CPSC170A Assignment 10
Spell Checker

Monday, April 22nd by 5:00 pm

Research into spell checking dates back to the early 1950's, and was performed on images of cursive writing. Modern day spell checkers have evolved quite a bit, but the idea is fairly straightforward: See if a word is in a collection of known, correctly spelled words. You can very easily write this up using a linear structure. However, your look up times for determining if a word is correctly spelled is on order of the size of the correct word list. We can use a special type of tree, however, to get look up times on the order of the size of the word!

This assignment is different from all of the other assignments: you will be working in pairs for this project. Everyone must work with 1 other member of the class. There will be no groups of more than 2 members allowed for this assignment. Choose your partners carefully, as you and your partner will receive the same grade.

Details

Your program is going to use a special type of tree, known as an alphabetic Trie (pronounced "Tree" or "Try"). An alphabetic trie is a 26-ary Tree. This means that each trie node has up to 26 children. This aligns very well with the English alphabet, as we can label each branch of the tree using a unique letter.
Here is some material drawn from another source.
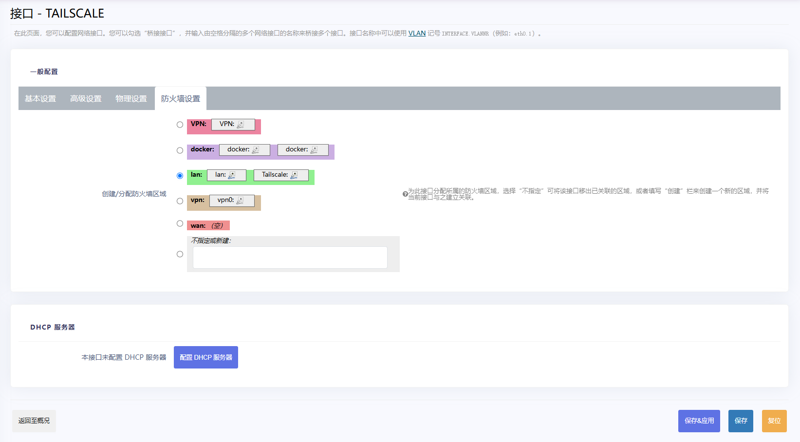Open the 高级设置 tab
800x442 pixels.
(x=86, y=99)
Correct words can be inserted by following the defined branches based on the current character in the word being inserted. When you reach the end of the word, you store the correctly spelled word as the associated data of the node you ended on. Once you've inserted all of the known correct words into the trie, you can determine if a word is correctly spelled by navigating down the branches until you reach the end of the word. You can then check the queried word against the data in the node. A word is correctly spelled if and only if the data of the node you end up at is the same as the word you were searching for.
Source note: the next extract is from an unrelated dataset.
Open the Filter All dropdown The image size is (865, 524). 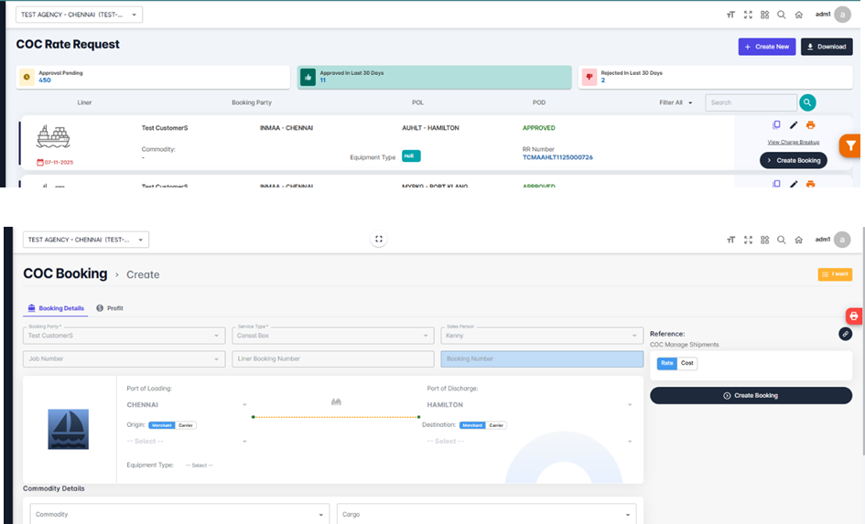tap(676, 102)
Consider inserting "cat" into a trie, as shown above. To insert, starting from the root, you follow the branch for 'c'. That gives you a new node, and from that node you follow the 'a' branch. This again gives you a new node, and you follow the 't' branch. Now that you have reached the end of the word, you can insert "cat" into the final node. Searching is essentially the same process, except instead of inserting data at the end, you compare to the current data.

Your program is going to read in a file of words (specified as a command line argument), similar to this words.txt file. Notice that this file is slightly different than the word file provided for hangman. There are more special characters than just the apostrophe character. You should ignore any word that has a non-alphabetic character. You should also convert each word in the word list to lower case as you read in the word file.

Read and insert all of the words in the known correct "dictionary" into a trie. Your program will then allow the user to type in words to check the spelling of. If the word is spelled correctly (i.e. it was found in the trie), inform the user. If the word is misspelled, However, you should inform the user that they were incorrect, and provide a potential alternative. You can use the trie to come up with some suggestion of the word they may have intended, by simply returning a word that was found somewhere on the path to the word they were typing ("yesterday" might be a suggestion for the word "yesterdayz", for example). If no word exists on that path, you should inform the user that you have no suggestions for them.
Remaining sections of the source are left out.